The belt only needs to be about 18" long, with spacing blocks (separated by the diameter of the dowels) attached to create cleats or "slots" on the belt. The spacers should be semi-circular, so that a dowel falling onto the belt will roll into the nearest slot. You could make those by splitting some 1/2" wooden dowel rods in half with a band saw. Then hot-glue or sew them to the belt, so that only one dowel can fit into each slot on the belt. If your metal dowels are 1/2" diameter, then your slots can be about 1/2" wide. You might even find an abandoned piece of cleated belting that would work.
You could design a feed hopper with a slot that only allows one dowel to feed out into each slot on the belt. You could move the belt with a simple crank rod attached to the roller on one end. As you turn the crank by hand, the dowels should roll into a belt slot, get moved past the sensors, with the longest sensor first, down to the shortest sensor. At each sensor position, you will have a solenoid that (if that sensor is triggered) will pop out and kick the dowel down a chute on the opposite side. Make the chute wide enough to allow for small variations in the time when the kicker pops out. Because the dowel will be moving, each one will be sensed and popped off at a slightly different place.
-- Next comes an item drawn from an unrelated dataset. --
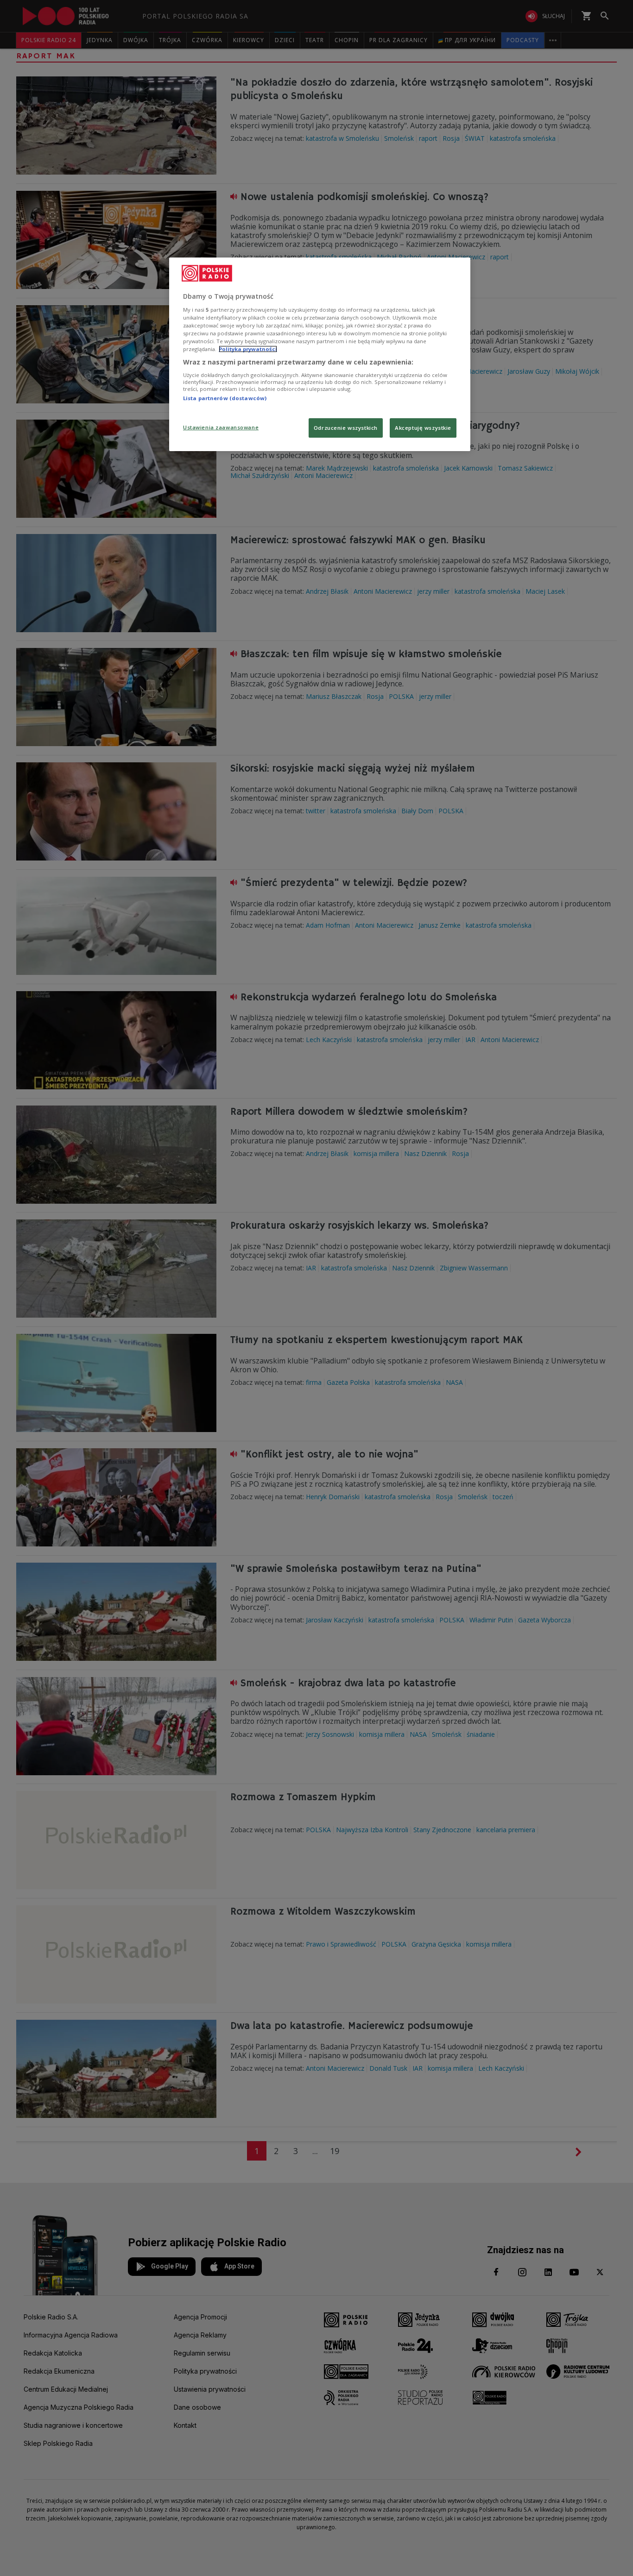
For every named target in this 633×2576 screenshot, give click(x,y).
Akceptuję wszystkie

In other words allow for the tolerances of your system. Your discharge chutes probably will need to be at least 3 times wider than your dowel diameters. Your kicker solenoids need to be slightly downstream of the sensors. It takes some small time for the kicker to get moving and contact the dowel. Because the dowel is moving, you are shooting at a moving target and you must aim slightly past the point of detection in order to hit the target dead center, just like shooting at a running man. The amount of "lead" depends on the speed of the belt. You can demostrate to your instructor that as you turn the belt faster, at some point the kicker will miss the dowel or will only hit the trailing edge.
What happens if there is still a dowel left on the belt after the last sensor? Most material-handling systems have a last-ditch position, the Reject bin, for those items that did not get routed for whatever reason - too big, too small, out of position, or simply a sensor misread. You could have a last kicker for those, which are usuallly checked and handled by hand.